Anche lo sport si è rivelato uno strumento prezioso per rafforzare fiducia e partecipazione. Il laboratorio artistico e la partita di calcio conclusiva, organizzati insieme alla polisportiva Hic Sunt Leones, hanno offerto alle ragazze la possibilità di vivere un'esperienza di aggregazione positiva e di esprimersi liberamente all’interno di un contesto accogliente e non giudicante.
Ma uno degli aspetti più rilevanti del progetto è stata la capacità di mettere in relazione persone che, pur vivendo nello stesso quartiere, raramente avevano occasioni di incontrarsi. Attività come picnic comunitari, laboratori di cucina e momenti informali di socialità hanno favorito lo scambio tra generazioni, culture e storie diverse, contribuendo a rafforzare il senso di appartenenza alla comunità.
Le testimonianze raccolte restituiscono un messaggio chiaro: quando si creano spazi accessibili, inclusivi e vicini ai bisogni delle persone, la comunità risponde.
Per molte residenti e molti residenti, il circolo OFFSide Pescarola è diventato sempre più un punto di riferimento, un luogo in cui trovare occasioni di incontro, sostegno reciproco e partecipazione.
Forse è proprio questo il risultato più importante di Glocal Lab Pescarola: non solo le attività realizzate, ma le relazioni che hanno lasciato in eredità.
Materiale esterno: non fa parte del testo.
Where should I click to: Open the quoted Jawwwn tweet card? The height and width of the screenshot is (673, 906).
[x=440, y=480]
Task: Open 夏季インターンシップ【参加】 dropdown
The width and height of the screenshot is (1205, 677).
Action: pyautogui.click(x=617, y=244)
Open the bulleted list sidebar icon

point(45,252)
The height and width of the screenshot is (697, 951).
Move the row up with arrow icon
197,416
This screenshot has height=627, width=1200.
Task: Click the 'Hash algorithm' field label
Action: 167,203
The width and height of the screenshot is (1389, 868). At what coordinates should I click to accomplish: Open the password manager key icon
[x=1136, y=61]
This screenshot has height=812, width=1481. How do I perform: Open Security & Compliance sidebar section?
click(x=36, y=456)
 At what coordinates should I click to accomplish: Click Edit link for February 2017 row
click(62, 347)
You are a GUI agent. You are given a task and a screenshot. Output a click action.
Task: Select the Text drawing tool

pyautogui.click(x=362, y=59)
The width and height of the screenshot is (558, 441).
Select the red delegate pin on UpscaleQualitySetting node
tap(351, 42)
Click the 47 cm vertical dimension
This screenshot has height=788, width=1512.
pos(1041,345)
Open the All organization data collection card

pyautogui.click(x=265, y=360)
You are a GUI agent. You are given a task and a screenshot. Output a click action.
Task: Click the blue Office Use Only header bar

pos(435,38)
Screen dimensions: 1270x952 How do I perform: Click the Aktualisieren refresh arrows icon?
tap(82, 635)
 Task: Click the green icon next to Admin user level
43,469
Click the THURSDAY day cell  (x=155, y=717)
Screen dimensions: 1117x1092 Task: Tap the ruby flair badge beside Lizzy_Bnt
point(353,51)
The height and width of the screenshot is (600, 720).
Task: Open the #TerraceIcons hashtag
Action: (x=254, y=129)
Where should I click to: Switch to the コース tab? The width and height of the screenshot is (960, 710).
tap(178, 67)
Connessioni tra persone, generazioni e culture diverse, capaci di rendere il quartiere un luogo più accogliente, solidale e inclusivo.
"Tutti gli incontri sono finiti con noi che stavamo meglio di quando siamo entrate", racconta una delle attiviste. Una frase che racchiude il senso più profondo del progetto: costruire comunità a partire dall'ascolto, dalla cura reciproca e dalla partecipazione quotidiana.